■ Supplied entries ■
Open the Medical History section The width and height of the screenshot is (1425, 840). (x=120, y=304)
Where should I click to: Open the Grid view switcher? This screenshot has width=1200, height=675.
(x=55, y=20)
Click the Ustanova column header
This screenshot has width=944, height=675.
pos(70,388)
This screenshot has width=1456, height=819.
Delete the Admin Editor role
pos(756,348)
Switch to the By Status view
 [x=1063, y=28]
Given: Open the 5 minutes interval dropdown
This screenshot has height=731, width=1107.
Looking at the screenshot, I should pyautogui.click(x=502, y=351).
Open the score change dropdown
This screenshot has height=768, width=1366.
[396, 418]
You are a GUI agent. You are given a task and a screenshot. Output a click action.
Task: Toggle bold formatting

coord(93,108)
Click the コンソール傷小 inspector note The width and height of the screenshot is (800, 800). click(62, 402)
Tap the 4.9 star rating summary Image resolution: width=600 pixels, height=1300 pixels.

■ To do ■
Copy every one of the records above verbatim, preserving each line as it appears.

■ Solution for this exercise ■
Open the Medical History section The width and height of the screenshot is (1425, 840). (x=120, y=304)
Where should I click to: Open the Grid view switcher? This screenshot has width=1200, height=675.
(x=55, y=20)
Click the Ustanova column header
This screenshot has width=944, height=675.
pos(70,388)
This screenshot has width=1456, height=819.
Delete the Admin Editor role
pos(756,348)
Switch to the By Status view
 [x=1063, y=28]
Given: Open the 5 minutes interval dropdown
This screenshot has height=731, width=1107.
Looking at the screenshot, I should pyautogui.click(x=502, y=351).
Open the score change dropdown
This screenshot has height=768, width=1366.
[396, 418]
You are a GUI agent. You are given a task and a screenshot. Output a click action.
Task: Toggle bold formatting

coord(93,108)
Click the コンソール傷小 inspector note The width and height of the screenshot is (800, 800). click(62, 402)
Tap the 4.9 star rating summary Image resolution: width=600 pixels, height=1300 pixels.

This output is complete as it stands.